TEXT:
━━━━━━━━━━━━━━━━━━━━━━━━━━━━━━
"I Wanna Sex You Up" is a song by American R&B group Color Me Badd, released in March 1991 as the lead single from their debut album, C.M.B. (1991). The song was produced by Dr. Freeze and was also featured on the soundtrack to the 1991 film New Jack City, starring Wesley Snipes, Ice-T, Chris Rock and Judd Nelson. The single achieved commercial success in the United States, spending four weeks at number two on the Billboard Hot 100, and topping both the Billboard Hot R&B Singles chart and the Billboard Hot Dance Singles Sales chart. "I Wanna Sex You Up" also enjoyed international success, peaking atop the charts of New Zealand and the United Kingdom.

Chart performance
The song spent three weeks at number one on the UK Singles Chart and reached number two for four consecutive weeks on the US Billboard Hot 100. It was the 10th-best-selling single of 1991 in the UK and the Number 2 song of the year in the US, and in 1992 the song won the group a Soul Train Music Award for Best R&B/Soul Single, Group, Band or Duo and Soul Train Music Award for Best R&B/Soul Song of the Year.

Critical reception
A reviewer from Cashbox described the song as "naughty and suggestive yet not particularly explicit R&B/pop". Arion Berger from Entertainment Weekly complimented it as "irresistible". Dennis Hunt from Los Angeles Times found that all it "has going for it is sexy lyrics." James Hamilton from Music Weeks RM Dance Update called it a "sweetly cooing young guys crooned gorgeous sineous sexy swayer". Stephen Holden from New York Times wrote, "'I Wanna Sex You Up' has a loping pop Latin beat that is similar to the Young Rascals' 'Groovin'' and Laura Nyro's 'Stoned Soul Picnic', and a piercing lead vocal by Bryan Abrams, whose voice resembles that of the late-1960's Stevie Wonder." David Fricke from Rolling Stone declared it as "a crafty blend of doo-wop doo-wah and hip-hop clatter so irresistible it makes you willing to forgive the utter banality of the lyrics." Mark Frith from Smash Hits felt that Color Me Badd "sound excellent" when "they do manage to break into a sweat", like on "I Wanna Sex You Up".

Retrospective response
Alex Henderson from AllMusic named the song as one of the "moments" on the C.M.B. album, describing it as a slow jam which samples rapper Slick Rick "in a rather clever fashion". "I Wanna Sex You Up" was ranked number 40 on Blender's list of the "50 Worst Songs Ever" and VH1's "100 Greatest Songs of the '90s". In an 2017 retrospective review, Pop Rescue commented, "This song stood out from the rest of the charts when it was released in the UK, and that along with the boys’ breathy sexy promises and the inclusion of ‘sex’ in the song title made this track a sure-fire hit. Musically it's quite a simple song, allowing the vocals to really shine here – and to their credit, their vocals worth together really well."
━━━━━━━━━━━━━━━━━━━━━━━━━━━━━━
EXTRACTED RECORDS:
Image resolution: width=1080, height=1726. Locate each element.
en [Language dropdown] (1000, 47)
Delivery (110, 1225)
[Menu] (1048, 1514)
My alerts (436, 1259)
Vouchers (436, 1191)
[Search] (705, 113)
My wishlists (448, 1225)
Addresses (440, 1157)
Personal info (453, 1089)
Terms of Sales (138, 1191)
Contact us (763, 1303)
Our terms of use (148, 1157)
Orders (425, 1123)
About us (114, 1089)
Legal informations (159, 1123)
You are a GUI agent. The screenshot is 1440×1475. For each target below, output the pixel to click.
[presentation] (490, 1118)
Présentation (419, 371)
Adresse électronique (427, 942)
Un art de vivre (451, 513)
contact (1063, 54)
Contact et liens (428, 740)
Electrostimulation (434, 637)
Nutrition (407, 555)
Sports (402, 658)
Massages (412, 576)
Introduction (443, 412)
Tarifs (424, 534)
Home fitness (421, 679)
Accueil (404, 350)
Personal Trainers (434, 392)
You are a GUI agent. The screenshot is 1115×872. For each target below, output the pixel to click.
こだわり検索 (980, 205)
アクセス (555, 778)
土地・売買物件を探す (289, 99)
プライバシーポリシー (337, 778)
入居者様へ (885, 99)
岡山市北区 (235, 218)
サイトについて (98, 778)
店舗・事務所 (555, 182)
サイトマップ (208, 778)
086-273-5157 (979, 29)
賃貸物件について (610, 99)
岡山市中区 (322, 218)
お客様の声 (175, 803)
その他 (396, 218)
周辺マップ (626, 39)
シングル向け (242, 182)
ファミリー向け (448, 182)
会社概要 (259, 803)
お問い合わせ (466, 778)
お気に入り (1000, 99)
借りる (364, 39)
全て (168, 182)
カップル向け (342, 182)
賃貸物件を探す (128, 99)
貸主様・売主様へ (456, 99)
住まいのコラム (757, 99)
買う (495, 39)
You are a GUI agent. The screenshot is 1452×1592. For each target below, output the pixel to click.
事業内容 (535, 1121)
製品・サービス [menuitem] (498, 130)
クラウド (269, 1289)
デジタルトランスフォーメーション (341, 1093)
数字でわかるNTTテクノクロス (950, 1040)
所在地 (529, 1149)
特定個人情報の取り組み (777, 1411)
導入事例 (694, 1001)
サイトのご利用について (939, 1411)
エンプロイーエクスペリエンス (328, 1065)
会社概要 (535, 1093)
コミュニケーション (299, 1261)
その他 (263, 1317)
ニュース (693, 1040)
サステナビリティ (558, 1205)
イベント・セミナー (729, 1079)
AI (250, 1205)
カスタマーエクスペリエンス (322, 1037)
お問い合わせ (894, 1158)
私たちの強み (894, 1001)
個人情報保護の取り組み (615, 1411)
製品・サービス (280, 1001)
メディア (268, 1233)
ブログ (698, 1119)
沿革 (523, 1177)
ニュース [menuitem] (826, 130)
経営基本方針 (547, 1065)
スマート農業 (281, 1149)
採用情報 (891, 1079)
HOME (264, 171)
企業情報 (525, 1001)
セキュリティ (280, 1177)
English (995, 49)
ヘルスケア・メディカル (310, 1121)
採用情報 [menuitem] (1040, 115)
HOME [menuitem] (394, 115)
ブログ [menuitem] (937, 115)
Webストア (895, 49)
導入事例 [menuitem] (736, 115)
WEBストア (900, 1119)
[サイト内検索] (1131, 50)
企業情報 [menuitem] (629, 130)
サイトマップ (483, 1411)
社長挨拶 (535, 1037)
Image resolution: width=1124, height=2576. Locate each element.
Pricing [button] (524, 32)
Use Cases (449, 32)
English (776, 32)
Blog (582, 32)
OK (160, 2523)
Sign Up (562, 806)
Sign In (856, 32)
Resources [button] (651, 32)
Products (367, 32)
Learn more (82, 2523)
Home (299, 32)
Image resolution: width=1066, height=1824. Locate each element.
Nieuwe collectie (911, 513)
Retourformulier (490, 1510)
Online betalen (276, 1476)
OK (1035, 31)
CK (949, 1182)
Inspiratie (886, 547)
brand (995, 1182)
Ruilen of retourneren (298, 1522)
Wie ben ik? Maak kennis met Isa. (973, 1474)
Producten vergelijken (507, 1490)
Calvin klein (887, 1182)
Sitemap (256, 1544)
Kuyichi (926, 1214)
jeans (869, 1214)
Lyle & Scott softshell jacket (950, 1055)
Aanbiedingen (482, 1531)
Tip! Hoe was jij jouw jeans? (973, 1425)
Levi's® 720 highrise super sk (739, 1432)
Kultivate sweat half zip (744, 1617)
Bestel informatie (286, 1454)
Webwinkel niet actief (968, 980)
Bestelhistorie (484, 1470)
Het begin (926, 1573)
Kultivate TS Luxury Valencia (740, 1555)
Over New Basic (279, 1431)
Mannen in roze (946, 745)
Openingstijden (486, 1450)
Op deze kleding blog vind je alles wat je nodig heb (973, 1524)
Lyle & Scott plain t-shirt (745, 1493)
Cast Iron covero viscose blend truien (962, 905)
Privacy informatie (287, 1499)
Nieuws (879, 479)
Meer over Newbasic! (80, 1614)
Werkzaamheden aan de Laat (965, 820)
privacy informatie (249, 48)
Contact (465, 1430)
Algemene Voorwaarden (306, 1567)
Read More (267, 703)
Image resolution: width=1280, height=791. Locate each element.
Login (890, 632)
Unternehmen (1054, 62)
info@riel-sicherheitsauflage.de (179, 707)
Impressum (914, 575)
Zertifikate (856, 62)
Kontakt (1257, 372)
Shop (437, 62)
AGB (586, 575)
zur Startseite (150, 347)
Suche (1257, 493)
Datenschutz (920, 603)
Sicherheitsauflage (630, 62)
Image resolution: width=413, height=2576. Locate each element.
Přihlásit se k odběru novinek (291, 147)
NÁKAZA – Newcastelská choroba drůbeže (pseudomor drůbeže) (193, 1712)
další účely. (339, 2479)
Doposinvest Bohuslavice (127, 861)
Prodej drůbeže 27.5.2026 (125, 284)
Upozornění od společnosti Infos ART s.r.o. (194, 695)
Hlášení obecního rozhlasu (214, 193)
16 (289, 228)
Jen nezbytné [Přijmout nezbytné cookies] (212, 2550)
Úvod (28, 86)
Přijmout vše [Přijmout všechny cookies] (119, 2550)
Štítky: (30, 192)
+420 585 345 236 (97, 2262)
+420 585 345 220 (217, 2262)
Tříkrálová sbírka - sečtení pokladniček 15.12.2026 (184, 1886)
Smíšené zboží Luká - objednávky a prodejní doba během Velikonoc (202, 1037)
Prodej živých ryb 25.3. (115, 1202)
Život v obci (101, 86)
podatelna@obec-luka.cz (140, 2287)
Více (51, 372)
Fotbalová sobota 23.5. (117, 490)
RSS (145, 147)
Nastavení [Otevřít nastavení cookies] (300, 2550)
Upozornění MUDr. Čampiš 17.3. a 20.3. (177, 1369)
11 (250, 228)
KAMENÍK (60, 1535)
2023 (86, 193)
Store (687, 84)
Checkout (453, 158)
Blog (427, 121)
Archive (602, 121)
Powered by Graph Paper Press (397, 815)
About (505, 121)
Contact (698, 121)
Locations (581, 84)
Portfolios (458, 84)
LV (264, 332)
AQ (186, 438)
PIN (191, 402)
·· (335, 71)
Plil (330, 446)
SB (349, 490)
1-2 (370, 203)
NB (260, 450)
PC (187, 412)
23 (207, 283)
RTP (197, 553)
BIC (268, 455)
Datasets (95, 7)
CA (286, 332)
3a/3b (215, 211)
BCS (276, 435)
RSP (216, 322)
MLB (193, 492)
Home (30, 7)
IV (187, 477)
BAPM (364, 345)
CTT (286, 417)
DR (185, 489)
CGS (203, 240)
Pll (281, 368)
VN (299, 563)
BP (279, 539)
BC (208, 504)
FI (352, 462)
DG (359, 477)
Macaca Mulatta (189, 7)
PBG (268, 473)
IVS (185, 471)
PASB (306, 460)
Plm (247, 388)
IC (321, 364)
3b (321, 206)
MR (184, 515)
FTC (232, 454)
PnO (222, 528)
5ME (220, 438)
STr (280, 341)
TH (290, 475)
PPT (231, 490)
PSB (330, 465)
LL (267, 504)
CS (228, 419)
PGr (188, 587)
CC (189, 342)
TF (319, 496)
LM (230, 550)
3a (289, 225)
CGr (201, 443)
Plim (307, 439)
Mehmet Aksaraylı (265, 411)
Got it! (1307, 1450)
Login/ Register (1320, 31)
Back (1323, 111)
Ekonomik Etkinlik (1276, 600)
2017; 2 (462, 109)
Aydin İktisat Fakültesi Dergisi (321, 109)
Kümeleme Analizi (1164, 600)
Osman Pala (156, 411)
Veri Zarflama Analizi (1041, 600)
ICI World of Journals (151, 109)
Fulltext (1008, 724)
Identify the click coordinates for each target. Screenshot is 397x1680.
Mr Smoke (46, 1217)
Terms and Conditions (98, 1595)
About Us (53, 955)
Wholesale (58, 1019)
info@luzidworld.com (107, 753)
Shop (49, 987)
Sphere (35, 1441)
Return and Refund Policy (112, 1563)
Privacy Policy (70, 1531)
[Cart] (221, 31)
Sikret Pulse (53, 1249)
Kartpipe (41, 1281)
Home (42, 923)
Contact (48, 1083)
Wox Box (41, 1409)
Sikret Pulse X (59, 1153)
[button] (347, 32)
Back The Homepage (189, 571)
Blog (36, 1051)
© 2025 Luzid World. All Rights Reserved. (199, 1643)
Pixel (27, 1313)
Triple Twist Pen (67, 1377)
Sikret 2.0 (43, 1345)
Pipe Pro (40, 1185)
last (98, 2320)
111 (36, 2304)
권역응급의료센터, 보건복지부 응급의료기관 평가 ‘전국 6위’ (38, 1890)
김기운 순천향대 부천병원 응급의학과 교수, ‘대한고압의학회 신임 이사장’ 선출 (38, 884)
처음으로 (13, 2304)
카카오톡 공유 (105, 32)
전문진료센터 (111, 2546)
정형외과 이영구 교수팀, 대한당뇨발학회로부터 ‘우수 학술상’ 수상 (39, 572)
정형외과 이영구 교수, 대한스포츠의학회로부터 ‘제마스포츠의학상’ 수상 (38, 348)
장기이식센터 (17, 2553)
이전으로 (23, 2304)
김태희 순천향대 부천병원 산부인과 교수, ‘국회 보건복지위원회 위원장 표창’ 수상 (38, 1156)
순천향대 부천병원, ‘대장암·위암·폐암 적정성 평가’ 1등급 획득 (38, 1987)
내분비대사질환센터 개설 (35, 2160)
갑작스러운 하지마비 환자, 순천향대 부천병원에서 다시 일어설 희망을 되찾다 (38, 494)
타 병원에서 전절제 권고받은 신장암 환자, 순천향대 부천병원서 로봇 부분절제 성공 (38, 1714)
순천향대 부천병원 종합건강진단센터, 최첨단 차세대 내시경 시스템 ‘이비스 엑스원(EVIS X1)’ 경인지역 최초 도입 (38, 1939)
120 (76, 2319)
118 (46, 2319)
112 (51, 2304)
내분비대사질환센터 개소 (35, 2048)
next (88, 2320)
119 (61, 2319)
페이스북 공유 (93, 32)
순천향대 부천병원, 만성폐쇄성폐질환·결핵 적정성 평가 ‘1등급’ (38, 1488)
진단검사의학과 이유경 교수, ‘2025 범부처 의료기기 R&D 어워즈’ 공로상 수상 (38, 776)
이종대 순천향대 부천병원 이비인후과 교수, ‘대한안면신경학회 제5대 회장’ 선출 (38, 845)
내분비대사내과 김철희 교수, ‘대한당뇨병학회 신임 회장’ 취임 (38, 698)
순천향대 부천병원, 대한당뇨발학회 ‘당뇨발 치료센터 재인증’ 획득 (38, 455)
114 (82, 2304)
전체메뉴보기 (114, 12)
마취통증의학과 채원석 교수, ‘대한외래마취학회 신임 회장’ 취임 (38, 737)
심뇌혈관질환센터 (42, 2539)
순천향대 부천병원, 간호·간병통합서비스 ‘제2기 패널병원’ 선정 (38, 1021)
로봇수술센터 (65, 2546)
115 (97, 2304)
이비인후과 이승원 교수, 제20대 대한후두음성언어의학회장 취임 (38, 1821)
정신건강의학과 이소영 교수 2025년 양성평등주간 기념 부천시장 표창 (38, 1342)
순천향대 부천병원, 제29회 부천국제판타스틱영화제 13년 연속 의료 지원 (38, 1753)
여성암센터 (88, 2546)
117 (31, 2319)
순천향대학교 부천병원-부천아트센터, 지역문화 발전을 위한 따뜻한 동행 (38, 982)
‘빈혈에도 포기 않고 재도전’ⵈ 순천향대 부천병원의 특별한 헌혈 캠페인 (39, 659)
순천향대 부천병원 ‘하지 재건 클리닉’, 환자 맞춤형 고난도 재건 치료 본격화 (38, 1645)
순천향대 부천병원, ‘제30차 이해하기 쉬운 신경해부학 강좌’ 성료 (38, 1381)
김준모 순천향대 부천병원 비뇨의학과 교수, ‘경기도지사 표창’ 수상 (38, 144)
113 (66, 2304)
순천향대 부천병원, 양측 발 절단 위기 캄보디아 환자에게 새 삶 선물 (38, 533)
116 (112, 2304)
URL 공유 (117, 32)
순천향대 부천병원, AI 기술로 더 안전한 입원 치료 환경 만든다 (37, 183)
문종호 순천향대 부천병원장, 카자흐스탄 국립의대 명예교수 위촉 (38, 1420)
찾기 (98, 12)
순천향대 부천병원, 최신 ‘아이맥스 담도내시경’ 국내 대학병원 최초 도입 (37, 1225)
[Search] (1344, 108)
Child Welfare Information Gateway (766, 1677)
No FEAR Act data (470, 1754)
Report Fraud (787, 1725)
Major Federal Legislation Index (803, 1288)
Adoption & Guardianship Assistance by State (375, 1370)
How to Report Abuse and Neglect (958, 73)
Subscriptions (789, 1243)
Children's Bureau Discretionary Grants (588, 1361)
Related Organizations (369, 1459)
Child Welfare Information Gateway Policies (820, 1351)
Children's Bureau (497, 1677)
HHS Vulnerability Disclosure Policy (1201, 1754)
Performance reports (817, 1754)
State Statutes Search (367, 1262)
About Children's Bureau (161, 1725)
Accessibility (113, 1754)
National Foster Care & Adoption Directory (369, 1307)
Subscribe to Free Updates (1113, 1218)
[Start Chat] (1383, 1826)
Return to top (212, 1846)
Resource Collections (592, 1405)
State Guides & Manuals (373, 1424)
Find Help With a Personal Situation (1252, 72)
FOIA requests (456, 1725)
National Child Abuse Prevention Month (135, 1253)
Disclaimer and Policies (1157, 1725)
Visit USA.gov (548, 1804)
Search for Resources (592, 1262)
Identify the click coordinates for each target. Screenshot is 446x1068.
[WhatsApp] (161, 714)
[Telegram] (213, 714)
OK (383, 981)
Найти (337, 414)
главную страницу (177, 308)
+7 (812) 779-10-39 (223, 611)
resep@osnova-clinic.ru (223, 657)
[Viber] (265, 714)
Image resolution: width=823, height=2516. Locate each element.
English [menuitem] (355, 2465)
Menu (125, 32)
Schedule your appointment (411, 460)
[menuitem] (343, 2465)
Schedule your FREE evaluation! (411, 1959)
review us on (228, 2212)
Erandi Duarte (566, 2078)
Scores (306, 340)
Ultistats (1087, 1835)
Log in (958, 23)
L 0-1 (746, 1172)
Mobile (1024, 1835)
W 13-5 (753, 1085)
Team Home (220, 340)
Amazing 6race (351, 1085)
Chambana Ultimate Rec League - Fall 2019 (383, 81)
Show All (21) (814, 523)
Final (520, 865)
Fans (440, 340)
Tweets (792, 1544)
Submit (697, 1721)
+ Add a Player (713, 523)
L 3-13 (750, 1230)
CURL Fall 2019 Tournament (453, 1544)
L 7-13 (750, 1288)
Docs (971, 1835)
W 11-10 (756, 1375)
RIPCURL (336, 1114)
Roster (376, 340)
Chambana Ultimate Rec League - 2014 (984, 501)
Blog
━━━━━━━━━━━━━━━━━━━━━━━━━━━━━━
TO DO:
1. Answer these questions about the article on "I Wanna Sex You Up":
(a) Who produced the song?
(b) For how many weeks did the song hold number one on the UK Singles Chart?
(c) Which rapper does the song sample?
2. Repeat the passage of the article on "I Wanna Sex You Up" starting at "Chart performance" and ending at "of the Year.".
The listing plays no part in this work.

SOLUTIONS FOR EACH TASK:
1.
(a) Dr. Freeze
(b) Three weeks
(c) Slick Rick

2.
Chart performance
The song spent three weeks at number one on the UK Singles Chart and reached number two for four consecutive weeks on the US Billboard Hot 100. It was the 10th-best-selling single of 1991 in the UK and the Number 2 song of the year in the US, and in 1992 the song won the group a Soul Train Music Award for Best R&B/Soul Single, Group, Band or Duo and Soul Train Music Award for Best R&B/Soul Song of the Year.